Revise the lines from the one containing "Open the Material properties tab icon" through the one containing "point(41,301)", replacing "Material properties" with "Render properties" and changing nothing else. Give only those lines, leaving out the pictures.

* Begin SUPPLIED MATERIAL *

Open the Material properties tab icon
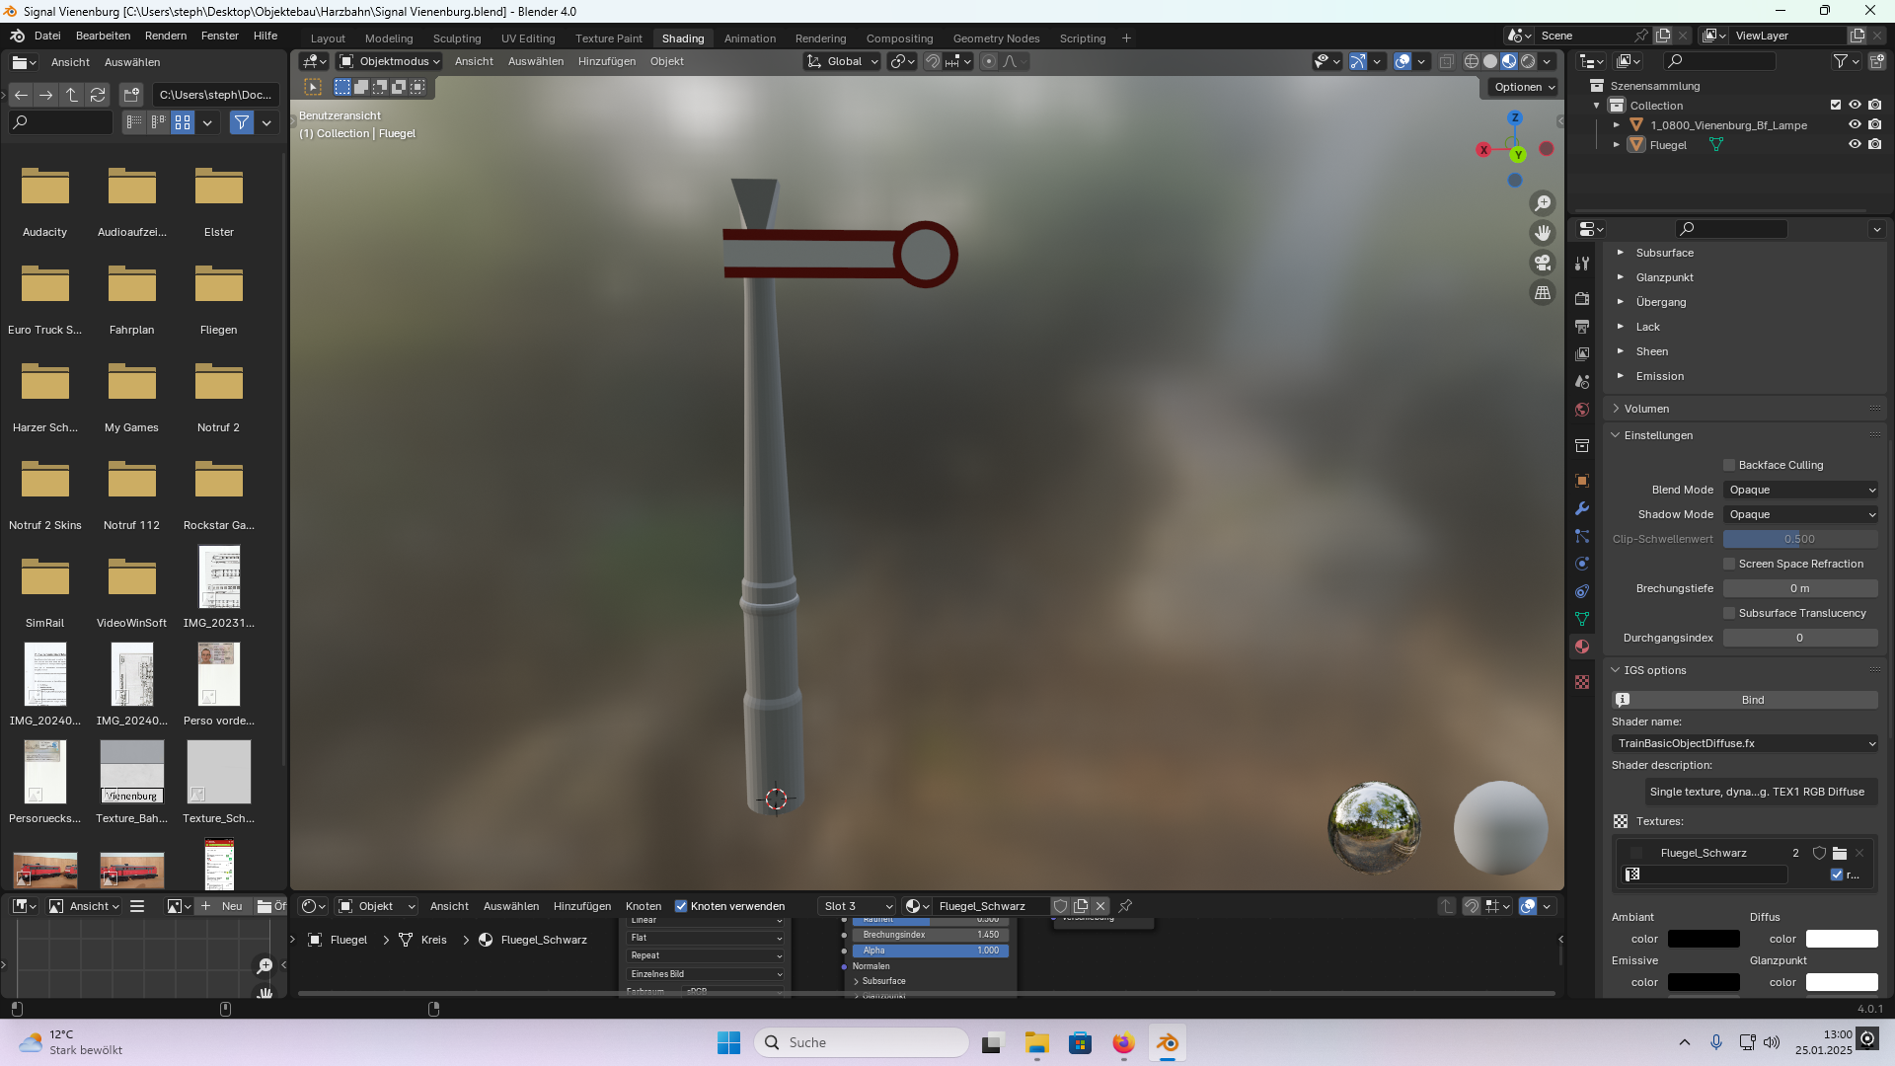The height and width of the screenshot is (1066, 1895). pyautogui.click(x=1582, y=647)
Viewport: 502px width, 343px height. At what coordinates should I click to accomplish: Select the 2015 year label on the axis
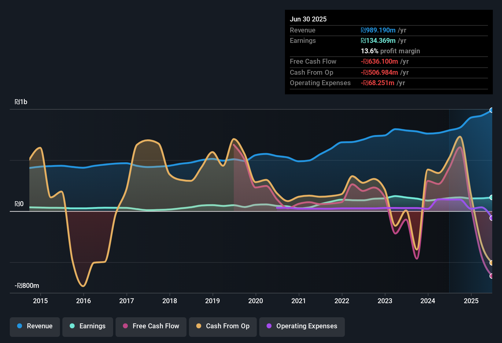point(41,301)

* End SUPPLIED MATERIAL *
* Begin SUPPLIED MATERIAL *

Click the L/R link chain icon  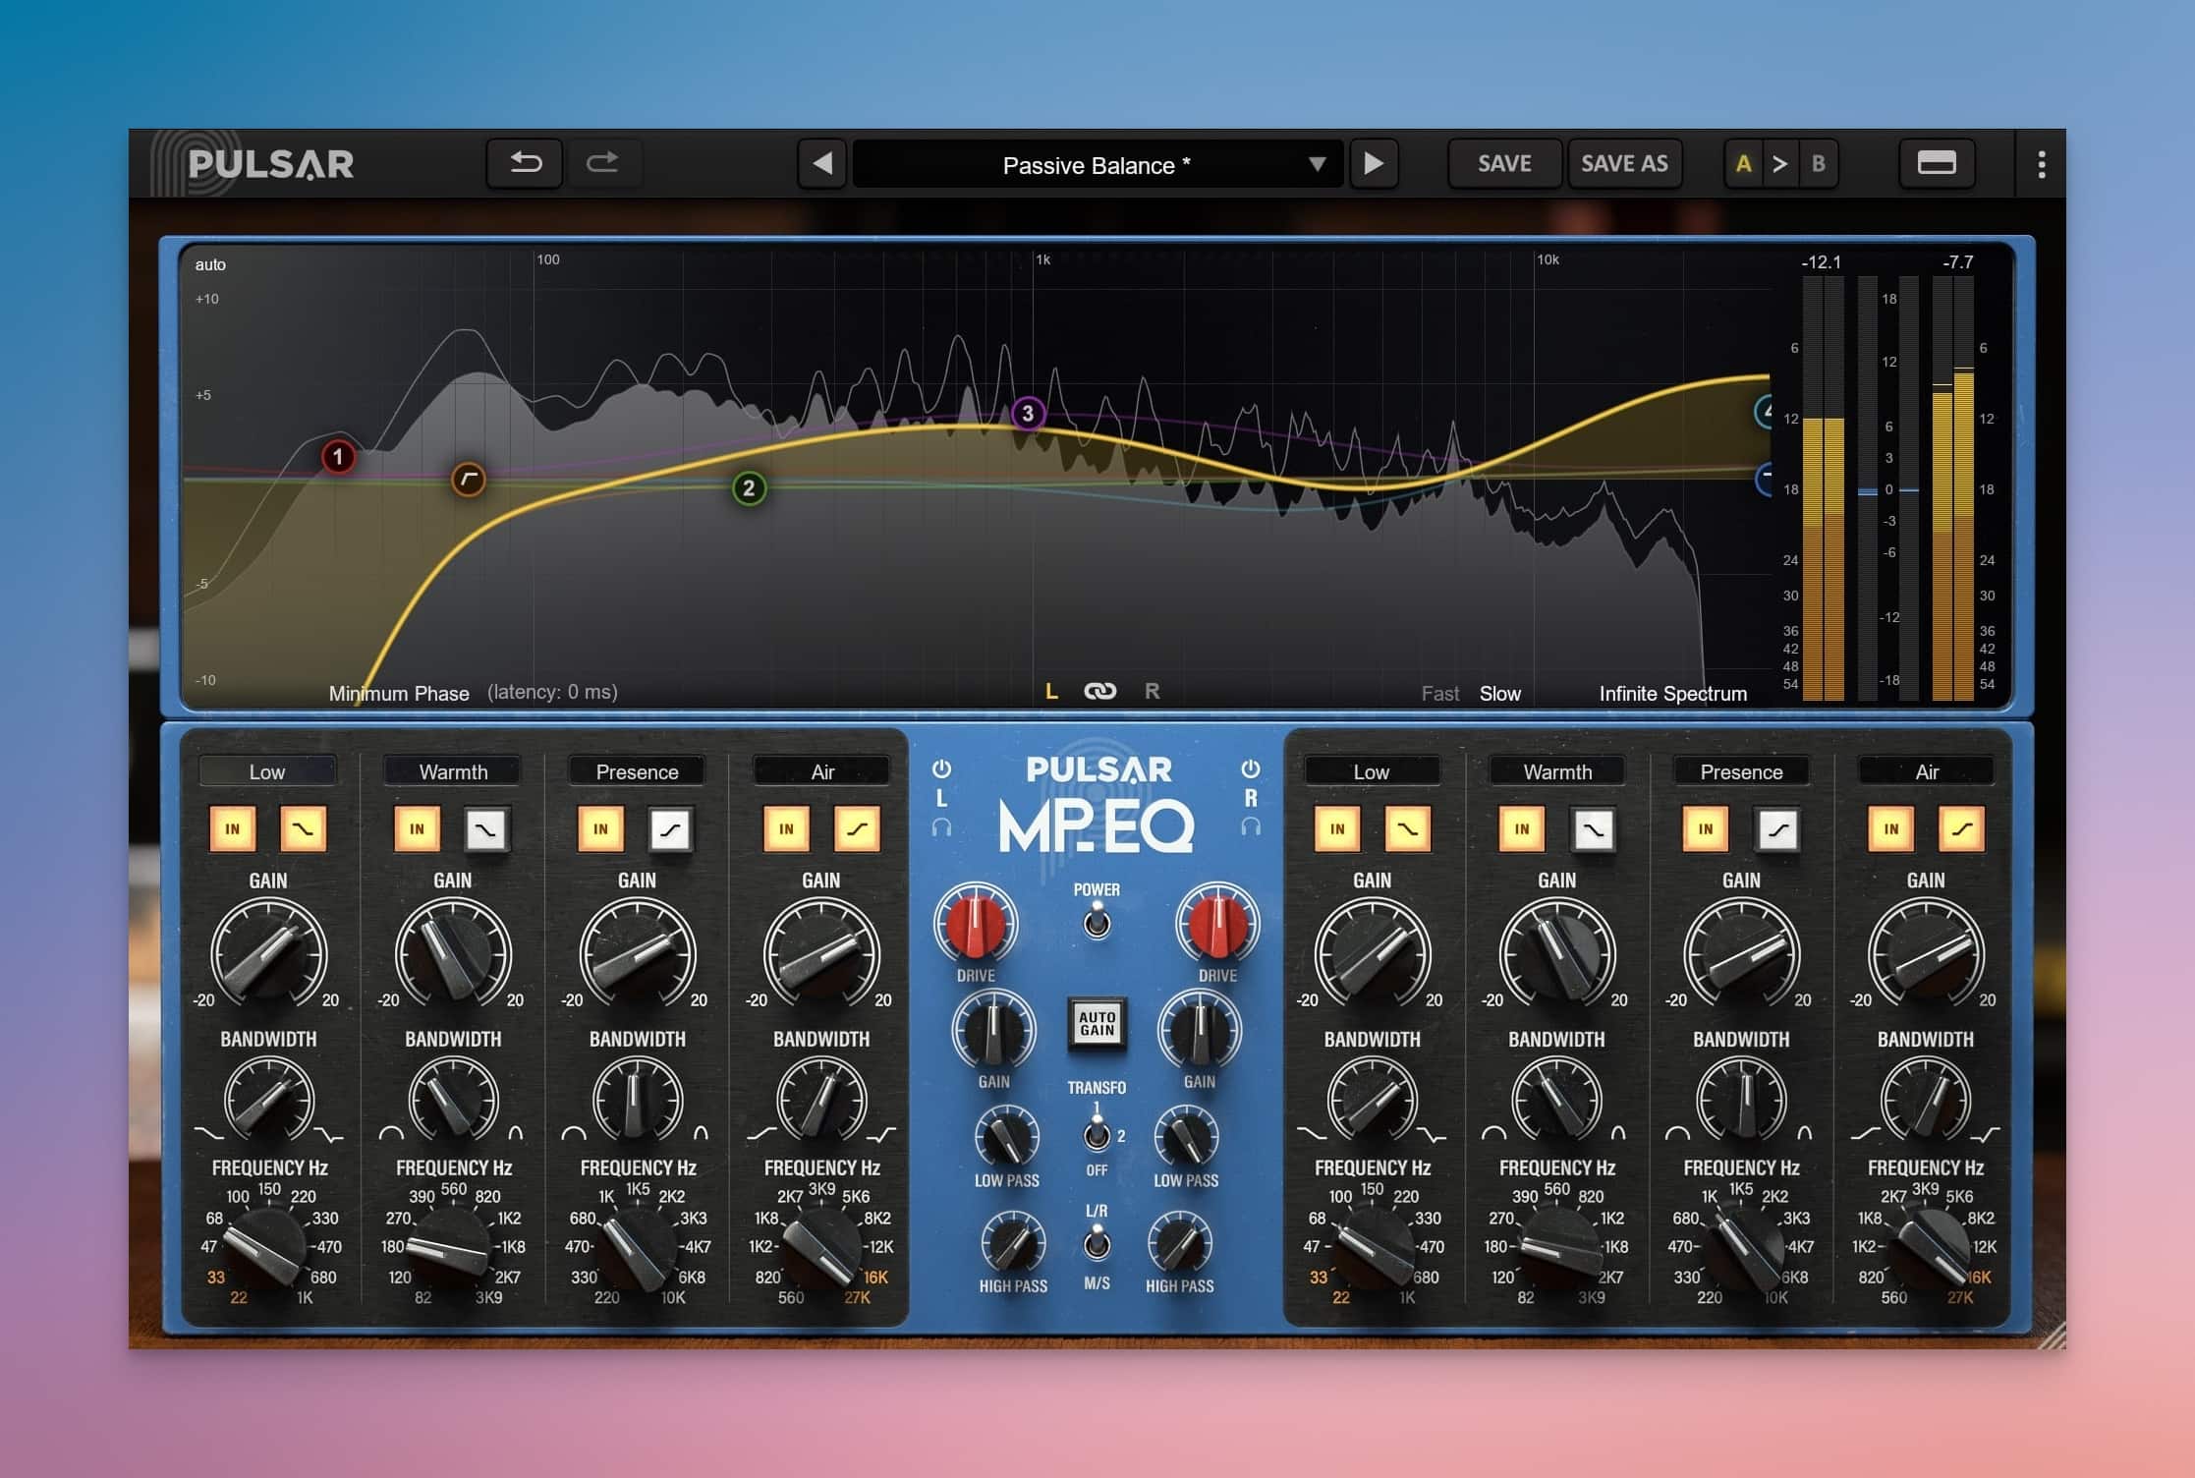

* End SUPPLIED MATERIAL *

SOLUTION TO THIS PROBLEM:
Open the Render properties tab icon
The height and width of the screenshot is (1066, 1895). pyautogui.click(x=1582, y=647)
Viewport: 502px width, 343px height. At what coordinates should I click to accomplish: Select the 2015 year label on the axis
point(41,301)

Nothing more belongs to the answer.